BEGIN Dataset extract

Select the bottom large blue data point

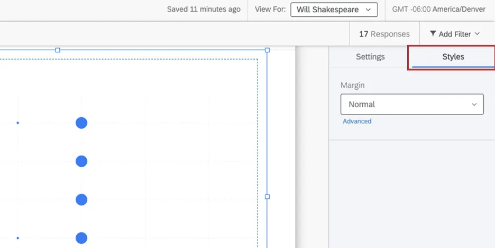coord(81,238)
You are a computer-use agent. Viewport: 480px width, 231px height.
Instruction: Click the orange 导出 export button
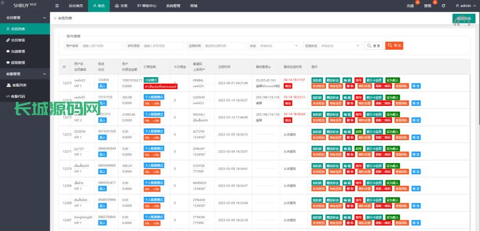394,46
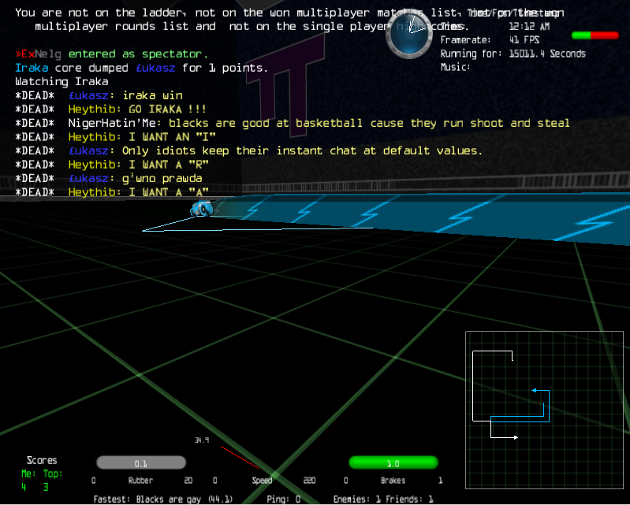
Task: Click the Enemies and Friends counter
Action: point(383,499)
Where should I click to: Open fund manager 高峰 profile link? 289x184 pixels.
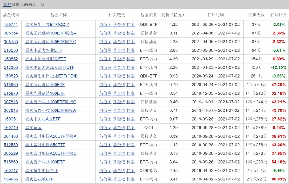coord(7,4)
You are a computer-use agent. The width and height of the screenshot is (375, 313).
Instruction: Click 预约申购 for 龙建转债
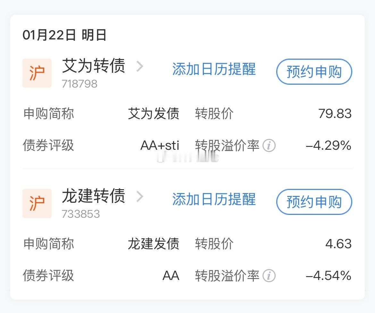[x=314, y=202]
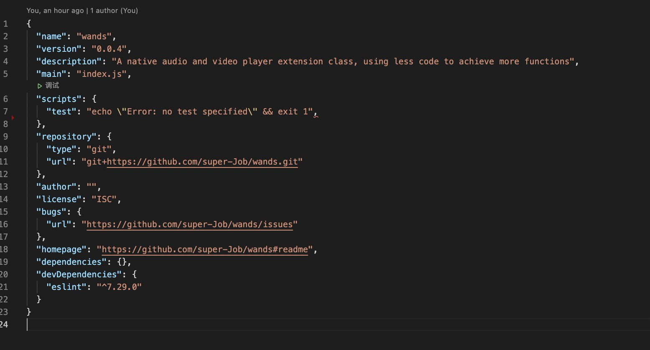Open the homepage readme URL link

tap(205, 249)

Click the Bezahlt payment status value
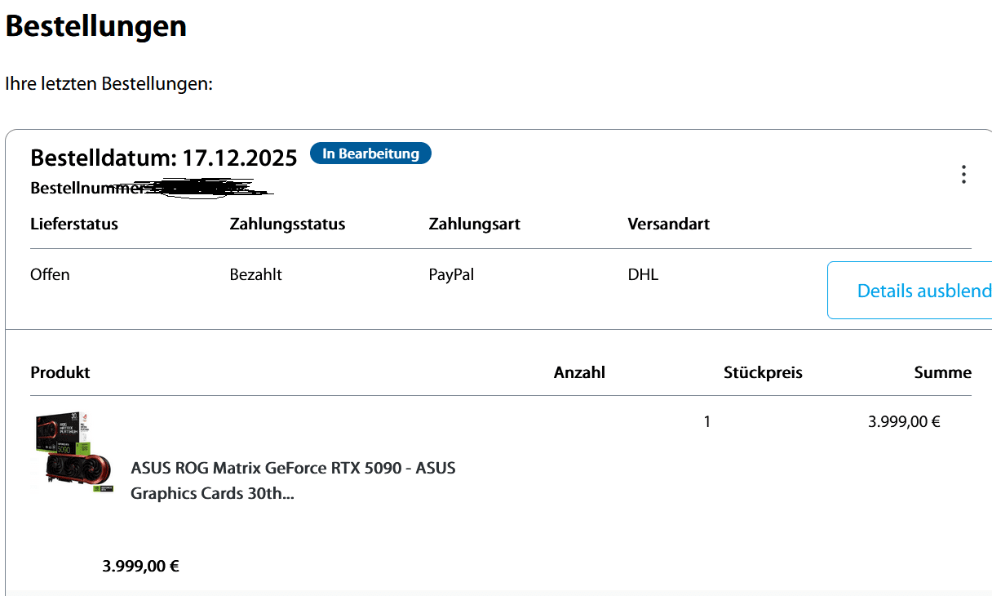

END Dataset extract

## Work item
Word for word, set down each record shown above, omitting the pictures.

## Completed task
Select the bottom large blue data point

coord(81,238)
You are a computer-use agent. Viewport: 480px width, 231px height.
Instruction: Click the orange 导出 export button
394,46
Task: Click the Enemies and Friends counter
Action: point(383,499)
Where should I click to: Open fund manager 高峰 profile link? 289x184 pixels.
coord(7,4)
You are a computer-use agent. The width and height of the screenshot is (375, 313).
Instruction: Click 预约申购 for 龙建转债
[x=314, y=202]
Open the homepage readme URL link

tap(205, 249)

Click the Bezahlt payment status value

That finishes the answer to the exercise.